Beginning at the line containing "Task: Open a terminal for server1" in the material below and ending at the line containing "Image resolution: width=781", return each line exactly and add nothing.

### INPUT
━━━━━━━━

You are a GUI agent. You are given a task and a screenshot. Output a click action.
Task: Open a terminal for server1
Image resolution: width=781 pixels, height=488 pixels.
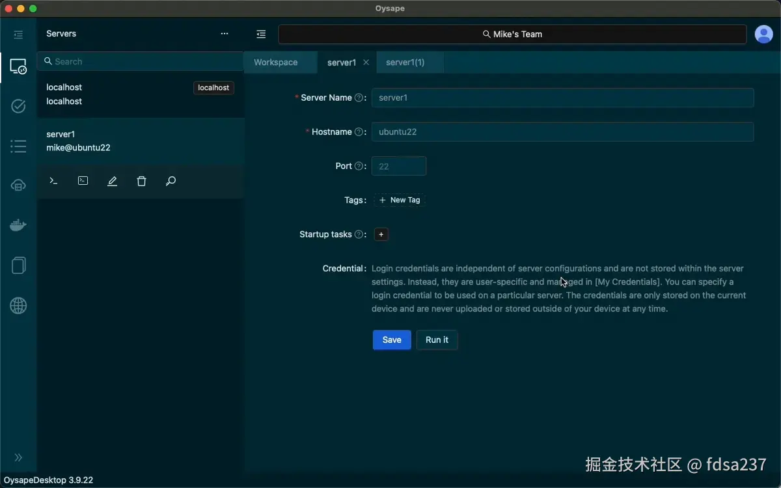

━━━━━━━━

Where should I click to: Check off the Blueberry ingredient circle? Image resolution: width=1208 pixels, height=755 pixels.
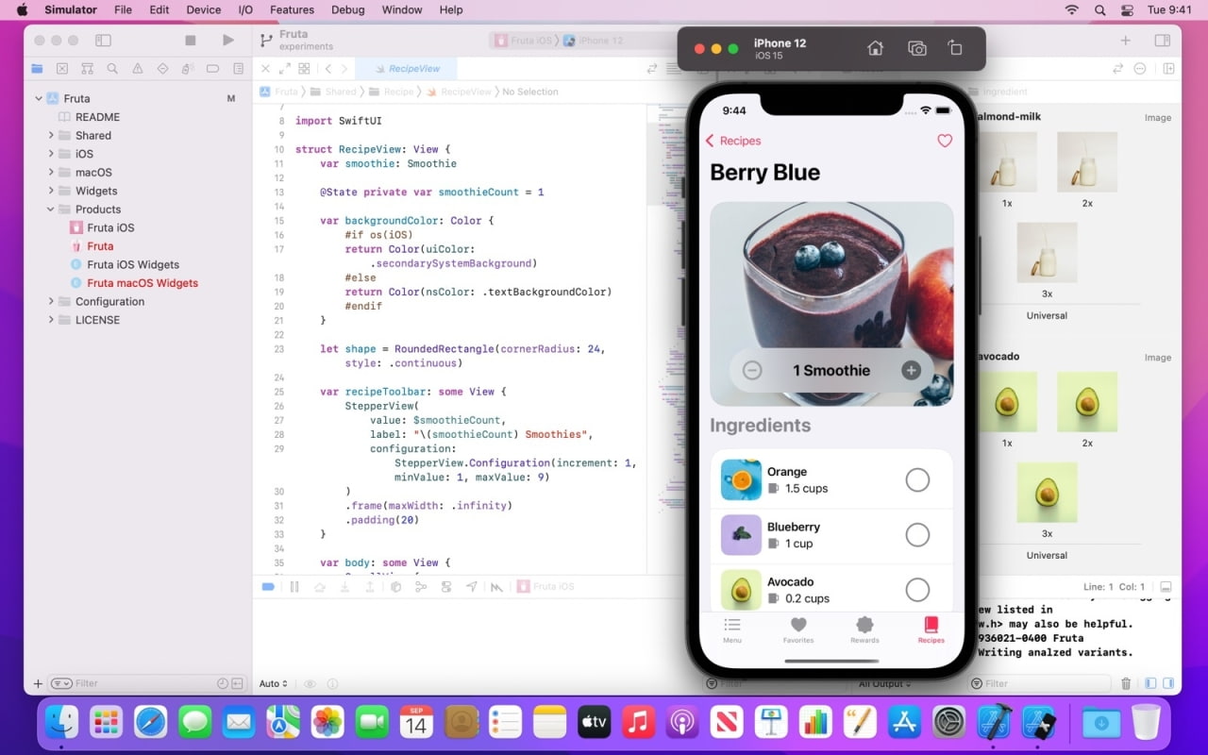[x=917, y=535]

━━━━━━━━

### TASK RESULT
Task: Open a terminal for server1
Image resolution: width=781 pixels, height=488 pixels.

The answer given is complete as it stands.